Every business executive is familiar with the need for strategic planning. Less familiar, though, is the critical management skill that the strategic plan is designed to support – strategic management. In simple terms, strategic management is the ability to think and act for the long term benefit of the firm, rather than reacting to the immediate threats and needs of business.
Michael Porter, the long-time dean of the Harvard School of Business Administration, outlined a theory of strategic management in the Harvard Business Review in 1996. The major points of which include the creation of a unique and sustainable position for the company, management decisions oriented toward building strength for the position, and fitting together the elements of positioning so that they support one another.
Porter’s argument is that by focusing too much on operational efficiencies -- total quality management, benchmarking, time-based competition, outsourcing, partnering, reengineering, and change management, for example – companies often are unable to reach their profitability goals. This is true of accounting and tax firms as well as their clients.
Business managers driving the strategic management movement have expanded on Porter’s initial work, outlining a five-step process necessary to build a strategic platform for success and profitability:
- Building efficiencies in the workflow and processes of the firm will help to build profitability by reducing the waste in the allocation of resources. But these reductions are seldom sustainable – sooner or later, the company will need to expand its use of resources to respond to changing market conditions. While waste reduction is crucial to the bottom line, the more important management task is the creation of a vision for the company, usually expressed in a set of long-term goals to guide the company and its operations. Positioning, though, involves more than just the vision. It must be unique to the company, it must specify the processes needed to achieve the goals expressed in the vision; and it must allocate the resources – including staff – needed to achieve the goals.

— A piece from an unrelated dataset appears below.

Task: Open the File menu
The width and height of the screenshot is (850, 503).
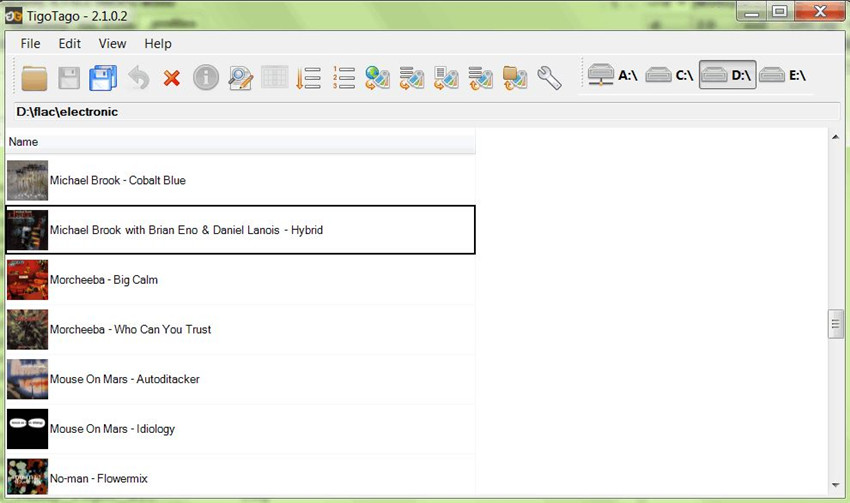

- This involves the collections of data needed to identify the firm’s Strengths, Weaknesses, Opportunities and Threats (SWOT). In addition, this data collection includes a listing of external and internal factors affecting the firm. Internal factors include such variables as:
- The strength of the firm’s leadership
- The quality of the staff
- Available financial resources
- Available physical resources, such as locations and equipment
- Intellectual property, including copyrights, trademarks and patents
- Existing processes and workflow
External factors were expressed by Michael Porter in his doctrine of Five Forces in 1979, and outlines the environmental and competitive factors that will affect a firm’s ability to become and remain profitable:
- The level of competition in the marketplace, including number, size and capabilities
- Bargaining power of suppliers, such as hardware and software vendors
- Bargaining power of customers – alternatives available to them, difficulty in switching to another firm, etc.

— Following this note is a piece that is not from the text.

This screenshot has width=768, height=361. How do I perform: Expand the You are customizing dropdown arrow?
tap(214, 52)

- Threat of new entrants into the market
- Threat of substitute products in the market
- Strategic Planning. Armed with a vision, a set of objectives, and an analysis of the internal and external forces affecting the firm’s future, it is possible to create a strategic plan. While there are many guide and templates to development of a strategic plan, there are no hard rules. It may be as little as one page or as long as 25 (though neither of these is recommended). In addition to being a summary of the work done on the vision and analysis steps, the strategic plan should establish the tactics that will be used to achieve the goals and objectives of the firm several years in the future. It will also include a list of the resources that will be needed to implement these tactics, and how success will be measured as the strategic plan is evaluated in future years.
- With the plan completed and approved, it is time to take steps to assure effective implementation. It is at this point that the firm needs to ensure that the resources needed for implementation are available, and that the workflow and management structure support the strategic plan. The roadmap for implementation can be taken from the tactics outlined in the strategic plan. The strategy should flow into long-term goals for the firm. Each goal should bring about a set of objectives, and each objective should be implemented through a set of tactics. The objectives, tactics and their resources can be split out of the strategic plan each year to form the basis of an annual operating plan that can drive implementation.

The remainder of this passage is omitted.